#### WORK REQUEST:
Return the listing below unchanged, but without pictures.

-.-.-

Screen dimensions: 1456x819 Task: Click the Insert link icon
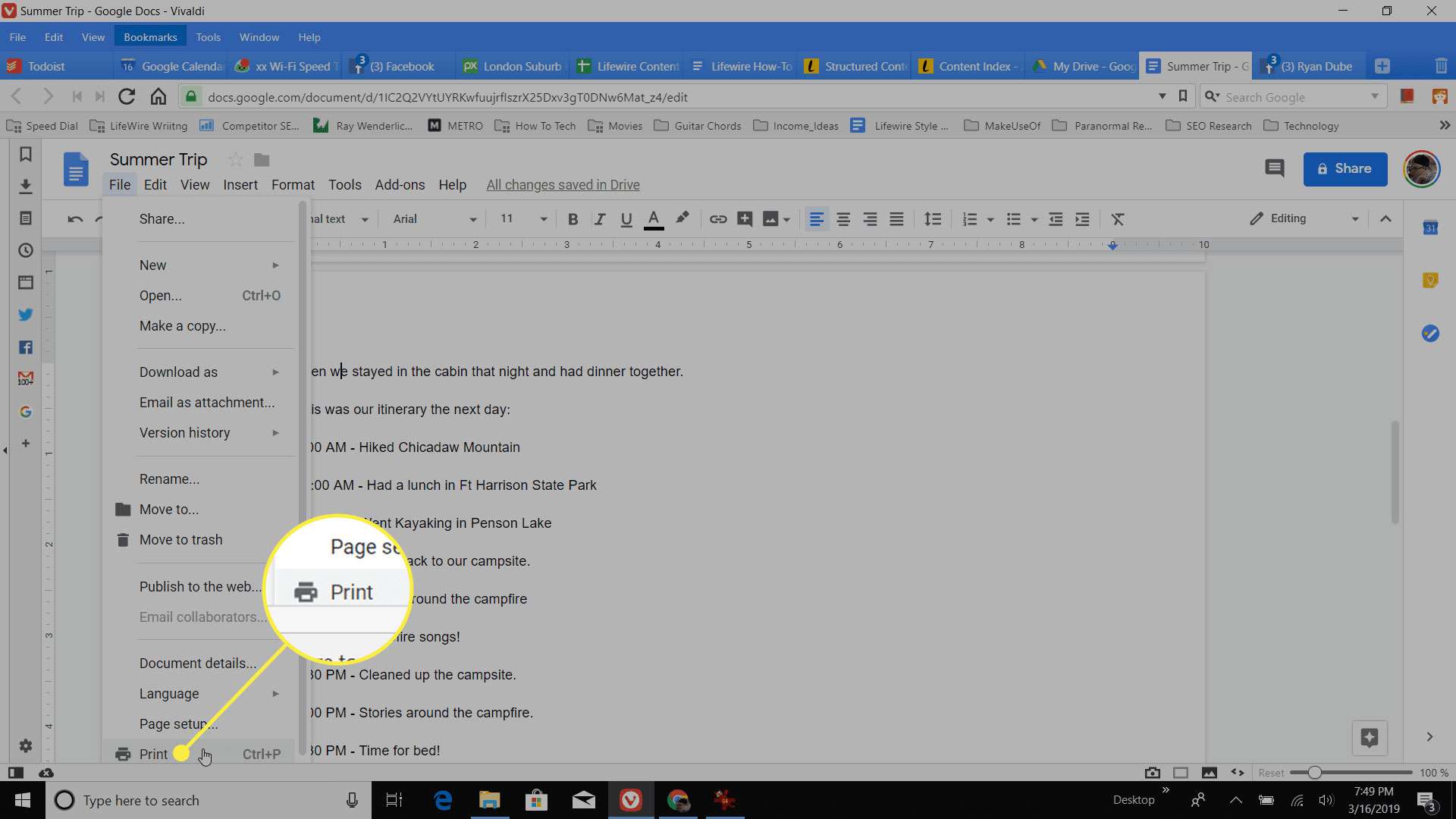point(717,219)
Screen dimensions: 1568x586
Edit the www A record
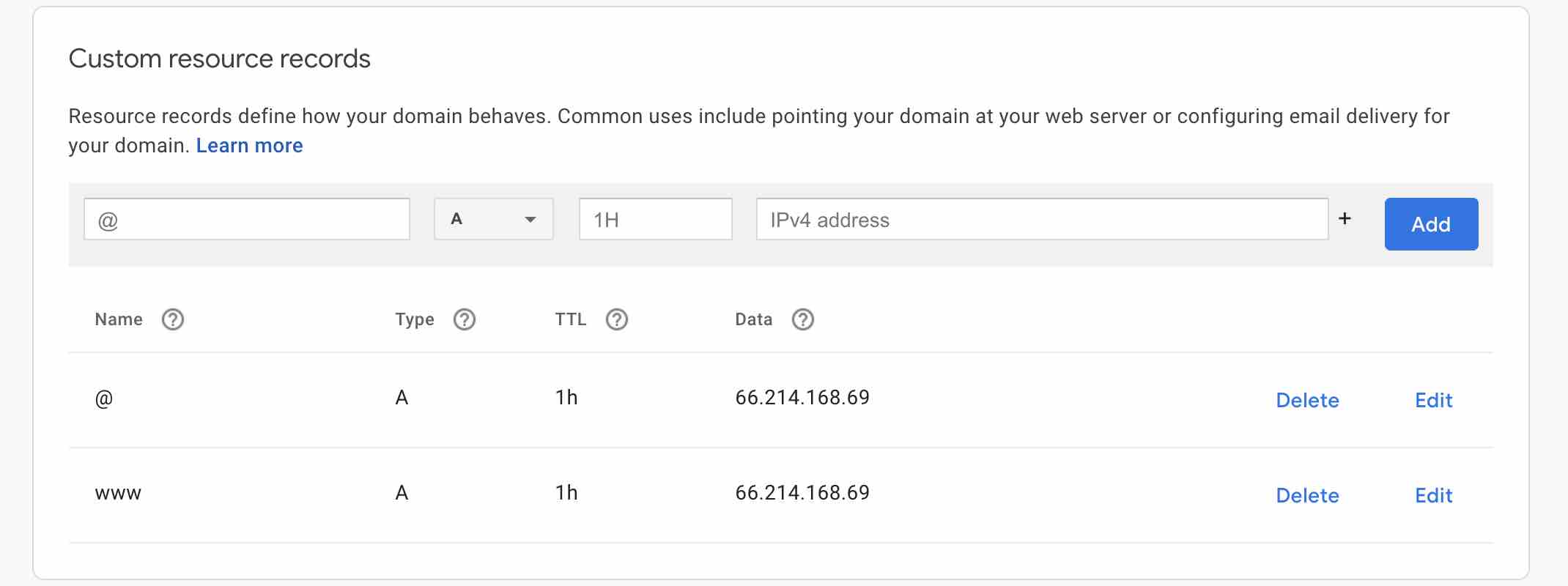(1433, 495)
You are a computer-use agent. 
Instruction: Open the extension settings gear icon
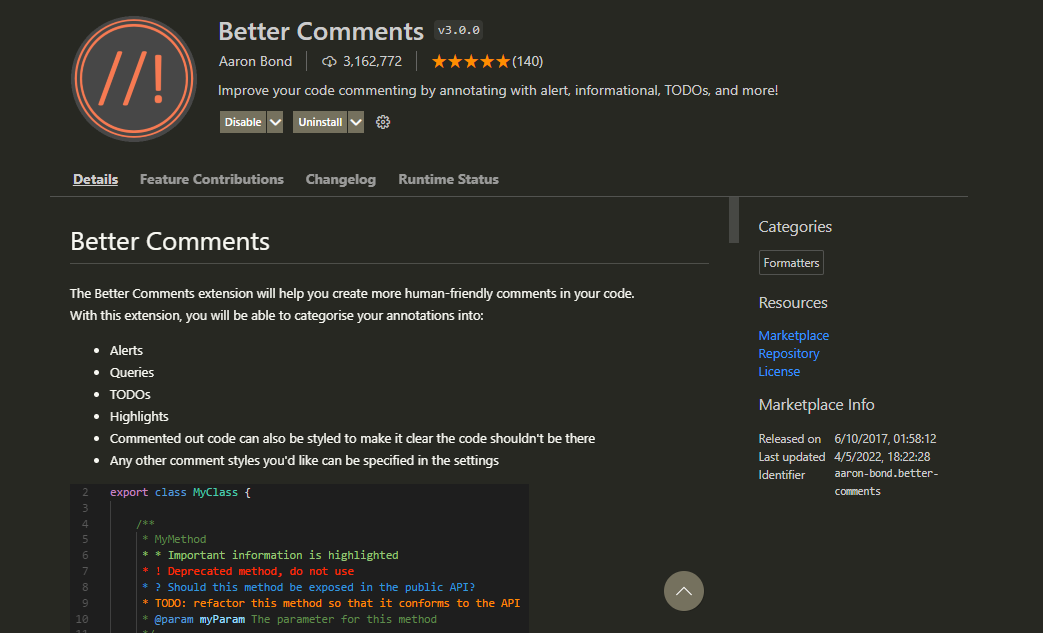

-.-.-

#### WRITTEN RESPONSE:
Screen dimensions: 1456x819 Task: Click the Insert link icon
point(717,219)
Screen dimensions: 1568x586
Edit the www A record
(1433, 495)
You are a computer-use agent. 
Instruction: Open the extension settings gear icon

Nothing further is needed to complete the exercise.